The central thesis of Outliers is not particularly new, nor is it off the wall. Gladwell argues that those who rise to the top benefit not only from their own hard work, but from the societal forces that surround them. But it's the nature of those societal forces that makes this book compelling and refreshing. His first major example is Canadian age-class hockey, which gives enormous advantages to those born early in the year. (Wayne Gretzky's birthday: 1961-01-26.) After that, he talks about Sun Microsystems co-founder Bill Joy, Microsoft co-founder Bill Gates, and The Beatles, who need no introductory moniker. The common denominator: when they came upon go time, they were battle tested, to the tune of ten thousand hours each. Gladwell goes on to talk about geniuses and Jewish lawyers (to the potential benefit of a friend of mine from high school). He then changes course and dissects the importance of cultural legacy, with an analysis that spans nineteenth-century Appalachia, failures in aviation (including the memory-stirring Avianca Flight 52), and the rice paddies of South China. He concludes by detailing certain fortunate circumstances in his own lineage, leading to his mother attending British university on scholarship and emigrating to Canada. Every chapter, every story makes you view the circumstances in a new way.
Above all others, two thrusts of this work struck deep chords within me. One was Gladwell's definition of "meaningful work." As he relates the story of Louis and Regina Borgenicht and their rise in New York's turn-of-the-century garment industry, he posits three qualities that comprise meaningful work: complexity, autonomy, and a relationship between effort and reward. I laughed when I read this. For one, it's largely true, and for two, I can (and will) argue that toil in the Naval Nuclear Propulsion Program bears none of those three qualities. Of course, others will pick and choose aspects of this thing we do that will refute that, but I won't be convinced. But more interesting to me than the meaningful work argument is Gladwell's connection of class, parenting styles, and the advantages accruing from the combination of those two factors.
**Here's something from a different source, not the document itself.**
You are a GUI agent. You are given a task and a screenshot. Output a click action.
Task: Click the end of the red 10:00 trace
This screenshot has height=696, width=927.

Two full chapters of Outliers are devoted to "The Trouble With Geniuses." One of the points made in this portion of the book is that there's a difference between "analytical" and "practical" intelligence. This wasn't news to me at all - I've known for years of the separation between those two qualities, except that I call them "book smarts" and "street smarts." Not long ago, I expressed regret at possessing plenty of the former but little of the latter. (A year and a half ago, I took an online IQ test, and scored 133.) Gladwell's words on the subject shed some light on a cause, in a way that fits with my own experience. His discussion of the differences between what he calls "concerted cultivation" and "natural growth" made stirred many thoughts, mostly of my own upbringing. I've always described myself as coming out of a blue collar family in a white collar town. And it is, to me, undeniable that my parents took the "natural growth" tack with regard to raising me and my brother. I also thought of the youngest university professor in the history of the world, Alia Sabur, who happens to hail from the same town as yours truly. I wondered if I'd have had a different life if my parents had been concerted cultivators. (Shortly thereafter, I crushed such thoughts with "you're twenty-seven years old. It's on you now.")
Outliers is a great read, regardless of where you come from or how you were brought up. Go out and get it, time now.